"Our work is quite dark and there's generally a cruel humour to it," explains Gavin Glover, one of the founding members of Faulty Optic, whose 60-minute film Soiled is one of the highlights of this year's London International Mime Festival.
Categorised as puppetry for adults, Soiled tells the tale of a boxing ballerina, a psychic, a sparrow with Tourette's syndrome, and two helpful waiters, taking spectators on a macabre journey that is, by turns, charming, emotional and spiked with wicked humour.
"Our main character is living in a giant bird cage with a tiny bird, who unbeknownst to him has previously killed his lover out of jealousy," says Glover. "It's a love story," he jokes.
"We like placing normal characters into strange and hopeless situations and turning the screw on them. Our theatre is Kafkaesque and Samuel Beckett-style, so Soiled is obviously quite dark and quietly surrealistic."
Faulty Optic and this festival are as far away from Marcel Marceau's antics as you could get.
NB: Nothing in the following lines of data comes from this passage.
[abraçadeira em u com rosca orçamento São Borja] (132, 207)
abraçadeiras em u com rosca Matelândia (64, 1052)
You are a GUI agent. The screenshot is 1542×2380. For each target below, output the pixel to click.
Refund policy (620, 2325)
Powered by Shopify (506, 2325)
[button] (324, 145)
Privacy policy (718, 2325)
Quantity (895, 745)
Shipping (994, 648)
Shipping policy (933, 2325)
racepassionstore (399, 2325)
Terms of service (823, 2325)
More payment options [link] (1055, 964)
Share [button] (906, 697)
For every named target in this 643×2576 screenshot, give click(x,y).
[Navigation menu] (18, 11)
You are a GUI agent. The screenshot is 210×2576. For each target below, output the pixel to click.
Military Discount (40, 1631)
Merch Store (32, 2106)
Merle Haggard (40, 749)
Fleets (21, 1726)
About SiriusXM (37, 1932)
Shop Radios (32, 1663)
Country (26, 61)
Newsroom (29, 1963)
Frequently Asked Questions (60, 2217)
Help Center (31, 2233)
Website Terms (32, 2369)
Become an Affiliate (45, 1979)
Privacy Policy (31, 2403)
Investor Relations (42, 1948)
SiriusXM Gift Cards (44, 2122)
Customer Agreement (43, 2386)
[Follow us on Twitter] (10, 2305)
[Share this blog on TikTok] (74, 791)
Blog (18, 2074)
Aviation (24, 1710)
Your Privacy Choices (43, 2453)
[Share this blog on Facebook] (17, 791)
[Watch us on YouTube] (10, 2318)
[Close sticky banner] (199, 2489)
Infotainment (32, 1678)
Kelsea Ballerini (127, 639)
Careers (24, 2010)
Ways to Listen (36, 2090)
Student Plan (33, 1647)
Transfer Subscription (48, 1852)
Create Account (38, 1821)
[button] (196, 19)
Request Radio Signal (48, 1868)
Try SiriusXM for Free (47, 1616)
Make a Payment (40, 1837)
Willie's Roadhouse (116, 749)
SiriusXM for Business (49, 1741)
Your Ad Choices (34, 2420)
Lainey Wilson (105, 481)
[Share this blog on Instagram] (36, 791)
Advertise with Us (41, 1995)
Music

The diverse programme offers a swathe of contemporary visual theatre, with performances by rising stars as well as a host of established names in the fields of circus arts, puppetry, physical theatre and live art.
The season opens with the brilliant young acrobat Jean-Baptiste André and his skewed production Comme en Plein Jour. Other highlights include Josef Houben's The Art of Laughter, Ockham Razor's Arc, a programme of daring aerial theatre, and the peculiar animation theatre of Buchinger's Boot Marionettes' Vestibular Folds. And the Philippe Genty Company makes its first visit to Britain in 15 years.
"Traditional theatre has a lot of words in it, but this festival allows an audience to enter a different world, with a different visual emphasis," says Glover. "We're inundated by TV and radio, and I think the physical and visual work in mime is a bit of a release for people."